▸ Records supplied

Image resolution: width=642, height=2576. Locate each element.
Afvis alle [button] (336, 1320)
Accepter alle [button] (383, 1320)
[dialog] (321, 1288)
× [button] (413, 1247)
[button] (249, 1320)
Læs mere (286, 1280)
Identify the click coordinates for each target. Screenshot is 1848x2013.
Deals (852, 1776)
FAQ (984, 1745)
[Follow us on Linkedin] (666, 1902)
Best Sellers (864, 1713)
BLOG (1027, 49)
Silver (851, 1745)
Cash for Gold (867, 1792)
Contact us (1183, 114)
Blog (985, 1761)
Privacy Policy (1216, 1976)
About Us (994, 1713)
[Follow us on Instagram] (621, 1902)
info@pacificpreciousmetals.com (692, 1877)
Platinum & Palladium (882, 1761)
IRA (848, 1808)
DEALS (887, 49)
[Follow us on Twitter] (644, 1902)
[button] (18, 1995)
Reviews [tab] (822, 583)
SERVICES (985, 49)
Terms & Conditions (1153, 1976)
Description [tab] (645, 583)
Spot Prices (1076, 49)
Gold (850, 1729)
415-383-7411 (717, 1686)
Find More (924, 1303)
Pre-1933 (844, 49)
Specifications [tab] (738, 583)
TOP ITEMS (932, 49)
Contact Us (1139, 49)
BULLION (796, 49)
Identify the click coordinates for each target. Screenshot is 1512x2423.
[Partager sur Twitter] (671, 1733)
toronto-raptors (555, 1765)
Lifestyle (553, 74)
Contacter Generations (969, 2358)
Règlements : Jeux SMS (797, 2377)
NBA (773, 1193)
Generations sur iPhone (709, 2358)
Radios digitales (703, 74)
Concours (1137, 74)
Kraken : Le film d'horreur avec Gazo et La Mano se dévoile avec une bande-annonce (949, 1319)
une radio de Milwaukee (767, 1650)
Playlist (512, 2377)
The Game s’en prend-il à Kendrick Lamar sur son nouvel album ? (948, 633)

▸ Work request
Whenever the string "Twitter" occurs in a line of the entries above, copy that line.

▸ Answer below
[Follow us on Twitter] (644, 1902)
[Partager sur Twitter] (671, 1733)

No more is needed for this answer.